Vooropgesteld: natuurlijk is het goed – en nodig – om alternatieven voor een rechtszaak te bedenken. Want het is allemaal waar: procederen is duur en ingewikkeld. Het maakt mensen afhankelijk en zet zaken op scherp.
Maar – en dat is een kernvraag: moet de procedure bij de rechter daarom worden afgedaan als een soort barbaarse knokpartij?
Alsjeblieft niet. Ik denk dat wij ons moeten realiseren hoe gezegend wij zijn te leven in een land waar onafhankelijke rechtspraak bestaat. Waar regels gelden die – als het echt niet anders kan – eerlijk afgedwongen kunnen worden.
Is er dan niks mis met de huidige manier van procederen? Natuurlijk wel. Ik ben advocaat en herken jammer genoeg wel het beeld van de procedure als een soort competitie, waar elke partij zijn best doet de ander strategisch uit te schakelen. En ja, dat wordt uitgelokt door het systeem van stellen, eisen, bewijzen en verweren.
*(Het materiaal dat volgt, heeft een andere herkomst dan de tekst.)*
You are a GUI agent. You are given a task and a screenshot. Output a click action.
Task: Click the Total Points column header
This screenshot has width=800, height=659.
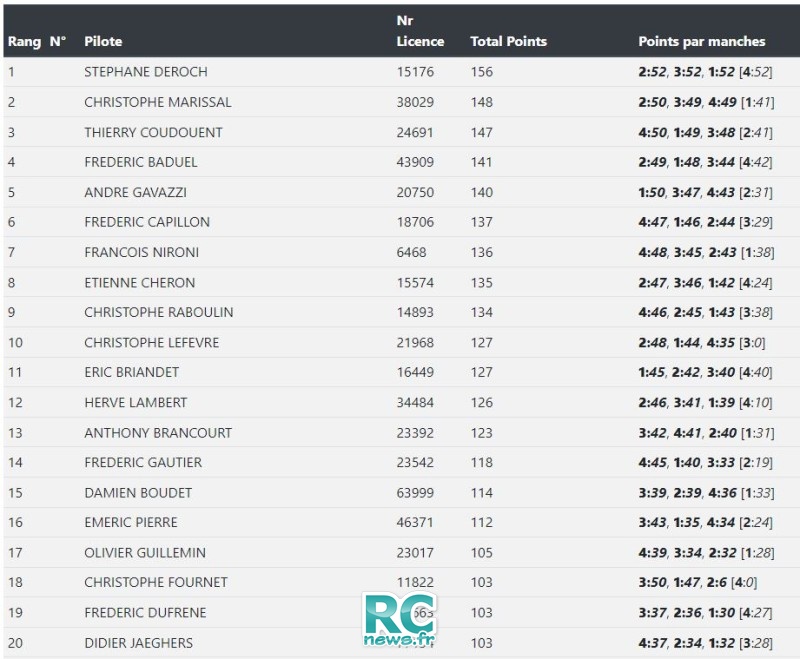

Zeker in zaken die over mensen gaan, zoals een echtscheiding, zou dat niet zo moeten zijn.
Kan het anders?
Maar zijn er nou geen manieren om het huidige systeem van binnenuit te verbeteren, zonder radicale en dus onrealistische ingrepen in het procesrecht? Ik denk van wel. De mogelijkheden zitten in onszelf. In bewustwording. In opleiding en training.
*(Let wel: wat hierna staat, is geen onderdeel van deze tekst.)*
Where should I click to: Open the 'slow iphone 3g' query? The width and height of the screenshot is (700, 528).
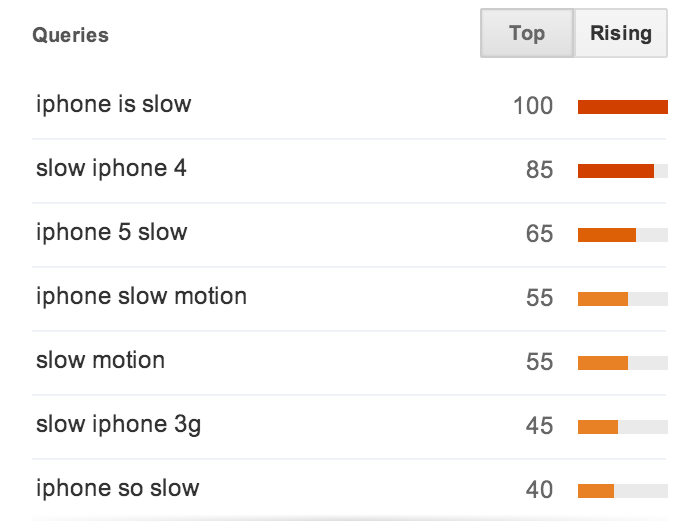click(x=118, y=424)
Leer om te beginnen aan rechtenstudenten dat het leven uit veel meer bestaat dan een juridische werkelijkheid. Stel vakken als geschiedenis, psychologie en sociologie verplicht. Idem voor de advocaten- en rechtersopleiding. Geef rechters en advocaten verplicht les in conflicthantering, onderhandelen en hoe om te gaan met mensen in een crisissituatie.
Advocaten wordt nu nog vaak een blind soort partijdigheid aangeleerd. ‘Ik behartig de belangen van mijn cliënt en van niemand anders!’. Natuurlijk, dat laatste is ook zo, alleen: wat is precies het belang van jouw cliënt? Is het in zijn/haar belang dat de andere partij als vijand wordt gezien, die met alle wettige middelen moet worden ‘uitgeschakeld’? Vast niet, zie de lessen uit de psychologie, de conflictleer enzovoort. Het is trouwens best moeilijk de eigen cliënt naar de belangen van de wederpartij te laten kijken. Of hem/haar zo nodig een spiegel voor te houden. Maar het kan. Én het levert op. Veel familierechtadvocaten weten dat.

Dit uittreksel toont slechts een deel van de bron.